“It Charges 60 Times Faster Than Lithium-Ion …”

This sounds promising:

The graphene aluminum-ion battery cells from the Brisbane-based Graphene Manufacturing Group (GMG) are claimed to charge up to 60 times faster than the best lithium-ion cells and hold three time the energy of the best aluminum-based cells.

They are also safer, with no upper Ampere limit to cause spontaneous overheating, more sustainable and easier to recycle, thanks to their stable base materials. Testing also shows the coin-cell validation batteries also last three times longer than lithium-ion versions.

GMG plans to bring graphene aluminum-ion coin cells to market late this year or early next year, with automotive pouch cells planned to roll out in early 2024.

Based on breakthrough technology from the University of Queensland’s (UQ) Australian Institute for Bioengineering and Nanotechnology, the battery cells use nanotechnology to insert aluminum atoms inside tiny perforations in graphene planes.

Sounds good, doesn’t it? But good news, news about creative processes, only emerges gradually, as many – Matt Ridley to name just one – have pointed out. These batteries “are claimed” to speed up the charging process. And “automotive pouch cells” are merely “planned” to happen by a date that will hopefully be with us very soon. But things that are merely claimed or planned or just hoped-for do not necessarily happen, and certainly not always by the hoped-for date. So, if and when these batteries do end up happening, the fact that they have actually happened will be a distinct item of news. But, if and when it gets flagged up, this news item will not be that much of a revelation, because those who had already been following the story were seeing this end point of the process coming. Yeah yeah, better batteries. Cue the opinion pieces about how this is just technology as usual, with its inevitable carbon footprint, and which our children and grandchildren will mostly piss away by sending each other cat and dog videos or gibberish text messages on their dumbphones, blah blah blah.

Bad news, on the other hand, as often as not happens with one big explosion of horribleness. The badness of the news is not in doubt and everything happens all at once. A particular bit of the world goes, in one dramatic bang, from doing fine to Christ all bloody mighty what the hell was that? Hold the front page, and add opinion pieces saying that the entire world is going to hell.

Which is why, according to eyewitness accounts, the world has been going to hell ever since people got into the habit of recording such opinions. Nevertheless, opinions is all that these opinions have been. Luckily, it weren’t – and it ain’t – so.

4 thoughts on ““It Charges 60 Times Faster Than Lithium-Ion …””

  1. I wonder if, to charge batteries 60 times faster, the wire connecting the charger to the battery will have to be much thicker.

    Or possibly higher voltages will be used. In any case, the charging will be some sort of a challenge.

  2. That is exactly the kind of thing that slows the arrival of new tech. There are always more problems to be solved, with each new solution then causing a further problem or problems.

    I have no doubt that batteries along the lines described will happen, once those lines have been sorted out and once another dozen or more associated problems have been sorted. But chances are it will take a lot longer to scale up from mere prototype than was originally hoped, or at least proclaimed by the journos. Like Elon Musk says: that’s the really hard bit.

  3. Battery technology has improved and continues to, but unlike most of the other components of electronic devices, it does not follow Moore’s Law. So it is still slowish, no matter how much money is poured into it – and a *lot* of money has been poured into it in recent decades.

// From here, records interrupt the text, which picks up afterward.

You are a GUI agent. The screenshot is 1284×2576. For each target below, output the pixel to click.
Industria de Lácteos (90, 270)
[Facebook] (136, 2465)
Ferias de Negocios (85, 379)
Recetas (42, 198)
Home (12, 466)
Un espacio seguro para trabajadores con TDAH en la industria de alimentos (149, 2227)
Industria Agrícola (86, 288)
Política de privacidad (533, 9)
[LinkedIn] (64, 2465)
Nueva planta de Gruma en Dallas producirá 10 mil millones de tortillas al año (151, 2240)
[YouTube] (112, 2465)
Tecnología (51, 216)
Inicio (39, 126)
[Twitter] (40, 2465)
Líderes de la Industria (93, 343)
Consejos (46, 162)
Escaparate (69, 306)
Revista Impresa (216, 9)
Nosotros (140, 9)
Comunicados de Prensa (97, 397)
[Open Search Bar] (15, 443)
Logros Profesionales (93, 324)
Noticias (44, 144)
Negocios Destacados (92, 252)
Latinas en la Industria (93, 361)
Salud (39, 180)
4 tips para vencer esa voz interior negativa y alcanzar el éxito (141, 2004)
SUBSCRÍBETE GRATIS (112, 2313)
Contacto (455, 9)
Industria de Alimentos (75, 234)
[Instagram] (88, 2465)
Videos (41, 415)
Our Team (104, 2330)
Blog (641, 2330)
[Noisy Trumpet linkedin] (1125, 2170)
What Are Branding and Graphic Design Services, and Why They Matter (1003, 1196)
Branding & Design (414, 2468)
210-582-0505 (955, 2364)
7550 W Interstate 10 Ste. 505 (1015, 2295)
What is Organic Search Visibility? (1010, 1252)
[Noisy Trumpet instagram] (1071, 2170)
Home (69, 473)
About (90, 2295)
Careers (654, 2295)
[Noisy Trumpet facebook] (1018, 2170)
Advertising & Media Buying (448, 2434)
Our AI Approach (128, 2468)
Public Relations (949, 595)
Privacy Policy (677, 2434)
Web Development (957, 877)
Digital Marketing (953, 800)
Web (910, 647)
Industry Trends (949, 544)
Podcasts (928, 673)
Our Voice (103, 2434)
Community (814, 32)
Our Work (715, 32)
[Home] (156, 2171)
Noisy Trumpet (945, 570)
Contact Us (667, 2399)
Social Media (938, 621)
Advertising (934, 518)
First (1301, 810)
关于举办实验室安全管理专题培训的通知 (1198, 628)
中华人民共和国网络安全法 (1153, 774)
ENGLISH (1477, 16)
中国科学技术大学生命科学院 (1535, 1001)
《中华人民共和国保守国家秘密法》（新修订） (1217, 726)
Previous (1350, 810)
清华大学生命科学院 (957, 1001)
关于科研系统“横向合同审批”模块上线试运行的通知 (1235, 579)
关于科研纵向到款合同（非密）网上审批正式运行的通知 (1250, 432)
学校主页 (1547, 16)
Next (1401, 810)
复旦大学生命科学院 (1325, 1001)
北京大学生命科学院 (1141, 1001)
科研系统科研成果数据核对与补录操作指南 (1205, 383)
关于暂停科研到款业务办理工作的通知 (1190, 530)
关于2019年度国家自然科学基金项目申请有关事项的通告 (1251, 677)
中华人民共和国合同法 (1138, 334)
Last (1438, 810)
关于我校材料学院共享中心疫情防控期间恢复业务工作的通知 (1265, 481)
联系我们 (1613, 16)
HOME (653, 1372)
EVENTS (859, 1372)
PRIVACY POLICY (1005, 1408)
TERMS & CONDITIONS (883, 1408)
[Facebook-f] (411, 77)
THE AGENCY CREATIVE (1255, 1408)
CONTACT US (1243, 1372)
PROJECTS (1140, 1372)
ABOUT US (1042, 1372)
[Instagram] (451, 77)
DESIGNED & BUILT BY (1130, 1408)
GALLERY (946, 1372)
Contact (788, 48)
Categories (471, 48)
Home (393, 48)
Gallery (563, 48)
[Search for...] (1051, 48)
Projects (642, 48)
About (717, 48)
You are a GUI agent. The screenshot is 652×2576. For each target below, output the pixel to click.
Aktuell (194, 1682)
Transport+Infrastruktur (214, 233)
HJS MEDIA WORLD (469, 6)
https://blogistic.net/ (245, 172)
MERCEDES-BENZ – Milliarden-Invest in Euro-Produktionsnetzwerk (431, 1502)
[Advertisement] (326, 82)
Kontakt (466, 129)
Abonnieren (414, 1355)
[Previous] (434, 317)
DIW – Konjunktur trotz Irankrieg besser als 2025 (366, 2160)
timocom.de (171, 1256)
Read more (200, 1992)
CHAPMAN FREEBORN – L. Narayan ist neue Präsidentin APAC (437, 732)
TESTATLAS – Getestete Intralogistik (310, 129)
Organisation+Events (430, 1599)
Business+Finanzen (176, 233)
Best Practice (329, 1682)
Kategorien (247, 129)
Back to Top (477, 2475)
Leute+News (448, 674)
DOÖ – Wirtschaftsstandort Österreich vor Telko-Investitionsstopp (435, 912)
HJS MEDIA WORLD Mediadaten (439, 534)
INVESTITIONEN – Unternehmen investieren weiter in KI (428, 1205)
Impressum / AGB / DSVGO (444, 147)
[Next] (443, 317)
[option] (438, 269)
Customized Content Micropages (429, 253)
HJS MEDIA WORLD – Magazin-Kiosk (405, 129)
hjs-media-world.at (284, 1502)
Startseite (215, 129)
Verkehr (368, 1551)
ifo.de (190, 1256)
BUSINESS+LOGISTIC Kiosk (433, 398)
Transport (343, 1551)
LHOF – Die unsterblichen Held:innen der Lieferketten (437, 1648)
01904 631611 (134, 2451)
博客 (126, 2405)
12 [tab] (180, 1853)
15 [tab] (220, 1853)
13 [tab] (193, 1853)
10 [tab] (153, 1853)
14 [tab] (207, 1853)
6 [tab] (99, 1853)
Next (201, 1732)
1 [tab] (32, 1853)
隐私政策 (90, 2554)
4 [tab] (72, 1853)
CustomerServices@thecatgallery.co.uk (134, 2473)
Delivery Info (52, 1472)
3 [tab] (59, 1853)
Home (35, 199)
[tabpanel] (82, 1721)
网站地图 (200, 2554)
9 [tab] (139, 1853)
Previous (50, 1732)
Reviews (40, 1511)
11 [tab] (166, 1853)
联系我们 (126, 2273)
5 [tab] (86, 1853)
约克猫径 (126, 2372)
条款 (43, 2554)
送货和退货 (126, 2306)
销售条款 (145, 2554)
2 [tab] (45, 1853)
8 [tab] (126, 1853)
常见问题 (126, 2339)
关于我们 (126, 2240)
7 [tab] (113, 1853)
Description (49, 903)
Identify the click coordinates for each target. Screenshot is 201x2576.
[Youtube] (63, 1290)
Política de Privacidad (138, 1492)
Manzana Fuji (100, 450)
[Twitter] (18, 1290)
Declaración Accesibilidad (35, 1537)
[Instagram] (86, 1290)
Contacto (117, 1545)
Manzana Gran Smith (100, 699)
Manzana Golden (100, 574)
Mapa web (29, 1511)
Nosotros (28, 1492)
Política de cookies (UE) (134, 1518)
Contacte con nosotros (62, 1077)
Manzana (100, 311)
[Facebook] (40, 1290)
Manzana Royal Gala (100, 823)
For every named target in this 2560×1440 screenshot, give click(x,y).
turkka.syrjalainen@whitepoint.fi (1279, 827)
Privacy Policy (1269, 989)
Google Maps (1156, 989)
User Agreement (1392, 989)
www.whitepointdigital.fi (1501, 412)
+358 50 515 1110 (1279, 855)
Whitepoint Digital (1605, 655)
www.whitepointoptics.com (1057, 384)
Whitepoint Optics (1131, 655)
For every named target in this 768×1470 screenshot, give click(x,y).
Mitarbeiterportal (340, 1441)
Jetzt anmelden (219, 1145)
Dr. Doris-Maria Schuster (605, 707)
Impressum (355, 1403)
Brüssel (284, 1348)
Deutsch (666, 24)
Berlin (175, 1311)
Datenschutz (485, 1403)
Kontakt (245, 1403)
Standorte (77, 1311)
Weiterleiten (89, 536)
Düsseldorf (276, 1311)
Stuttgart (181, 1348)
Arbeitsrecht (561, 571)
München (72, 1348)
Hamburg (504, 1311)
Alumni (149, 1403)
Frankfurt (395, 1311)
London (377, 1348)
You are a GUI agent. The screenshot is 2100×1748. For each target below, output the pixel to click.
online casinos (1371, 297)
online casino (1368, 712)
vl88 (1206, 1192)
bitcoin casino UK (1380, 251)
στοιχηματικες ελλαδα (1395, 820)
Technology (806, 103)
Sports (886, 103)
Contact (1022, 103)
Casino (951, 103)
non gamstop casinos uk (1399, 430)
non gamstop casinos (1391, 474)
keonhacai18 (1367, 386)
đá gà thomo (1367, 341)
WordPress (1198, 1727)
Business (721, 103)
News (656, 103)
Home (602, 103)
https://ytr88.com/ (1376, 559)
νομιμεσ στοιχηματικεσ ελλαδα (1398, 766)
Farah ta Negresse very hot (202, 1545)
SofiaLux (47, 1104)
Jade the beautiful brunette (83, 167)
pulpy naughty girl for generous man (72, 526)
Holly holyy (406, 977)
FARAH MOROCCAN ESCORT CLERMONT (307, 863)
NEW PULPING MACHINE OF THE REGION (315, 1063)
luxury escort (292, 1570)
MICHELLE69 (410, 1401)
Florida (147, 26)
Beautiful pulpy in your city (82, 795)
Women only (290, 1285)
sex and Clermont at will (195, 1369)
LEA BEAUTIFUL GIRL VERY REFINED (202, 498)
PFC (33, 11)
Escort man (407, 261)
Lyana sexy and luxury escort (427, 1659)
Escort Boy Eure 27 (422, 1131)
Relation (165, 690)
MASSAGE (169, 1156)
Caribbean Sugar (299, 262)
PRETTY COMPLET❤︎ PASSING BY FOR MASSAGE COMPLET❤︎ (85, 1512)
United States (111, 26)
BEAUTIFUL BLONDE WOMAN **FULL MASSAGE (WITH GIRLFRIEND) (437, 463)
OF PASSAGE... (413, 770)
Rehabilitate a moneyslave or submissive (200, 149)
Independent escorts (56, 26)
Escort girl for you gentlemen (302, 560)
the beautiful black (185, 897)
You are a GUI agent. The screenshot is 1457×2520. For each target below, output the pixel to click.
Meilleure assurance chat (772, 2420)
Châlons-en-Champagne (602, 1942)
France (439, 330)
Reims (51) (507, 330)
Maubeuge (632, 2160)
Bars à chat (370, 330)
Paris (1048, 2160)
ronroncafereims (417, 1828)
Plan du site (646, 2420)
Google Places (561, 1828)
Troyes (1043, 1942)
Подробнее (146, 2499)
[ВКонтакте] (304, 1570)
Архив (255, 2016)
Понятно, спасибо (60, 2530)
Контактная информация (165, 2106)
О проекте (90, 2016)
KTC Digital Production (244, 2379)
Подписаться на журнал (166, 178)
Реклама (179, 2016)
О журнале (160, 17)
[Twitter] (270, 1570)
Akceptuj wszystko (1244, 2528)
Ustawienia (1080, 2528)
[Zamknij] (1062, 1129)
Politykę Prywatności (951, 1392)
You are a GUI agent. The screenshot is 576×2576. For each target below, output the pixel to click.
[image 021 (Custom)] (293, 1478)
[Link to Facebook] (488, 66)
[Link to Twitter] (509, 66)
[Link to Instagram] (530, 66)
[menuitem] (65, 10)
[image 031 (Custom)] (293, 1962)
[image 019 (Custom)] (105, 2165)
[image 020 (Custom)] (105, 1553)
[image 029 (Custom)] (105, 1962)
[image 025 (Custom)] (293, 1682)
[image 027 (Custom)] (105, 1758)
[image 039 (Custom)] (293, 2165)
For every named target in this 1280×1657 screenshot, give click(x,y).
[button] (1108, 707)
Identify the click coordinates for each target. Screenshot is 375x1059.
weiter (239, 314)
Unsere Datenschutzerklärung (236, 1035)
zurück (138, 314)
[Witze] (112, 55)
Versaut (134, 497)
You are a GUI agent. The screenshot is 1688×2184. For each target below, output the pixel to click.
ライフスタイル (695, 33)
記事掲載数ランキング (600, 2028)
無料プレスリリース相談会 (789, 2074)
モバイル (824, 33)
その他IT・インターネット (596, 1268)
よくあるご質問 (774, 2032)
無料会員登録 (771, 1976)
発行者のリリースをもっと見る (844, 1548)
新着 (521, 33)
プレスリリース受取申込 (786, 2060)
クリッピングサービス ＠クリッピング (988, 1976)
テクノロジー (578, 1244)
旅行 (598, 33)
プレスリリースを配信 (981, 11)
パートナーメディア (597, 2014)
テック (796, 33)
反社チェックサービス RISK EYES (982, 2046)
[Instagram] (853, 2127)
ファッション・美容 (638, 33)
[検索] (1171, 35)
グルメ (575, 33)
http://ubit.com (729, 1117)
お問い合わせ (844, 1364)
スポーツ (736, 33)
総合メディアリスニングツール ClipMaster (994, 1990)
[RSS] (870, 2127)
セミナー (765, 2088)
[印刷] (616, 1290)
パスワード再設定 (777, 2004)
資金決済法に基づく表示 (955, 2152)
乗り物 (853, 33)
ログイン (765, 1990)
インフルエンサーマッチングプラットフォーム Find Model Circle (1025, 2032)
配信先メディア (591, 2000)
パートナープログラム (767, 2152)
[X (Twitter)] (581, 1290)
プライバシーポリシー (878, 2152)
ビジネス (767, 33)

  4. The most mind boggling battery related thing I came across in recent years (2-3 years ago IIRC) is the fact that battery technology is getting to the point that storage systems are possibly now feasible at the power sub-station level. Which I think means a sub-station feeding on the rough order of 1000 locations (10,000?). I think the notion is that these are needed to make “green” sources more practical (no sun at night, no wind when you need it). Such will probably come in handy on Mars…although the nuclear reactor needed there should handle most any need they have!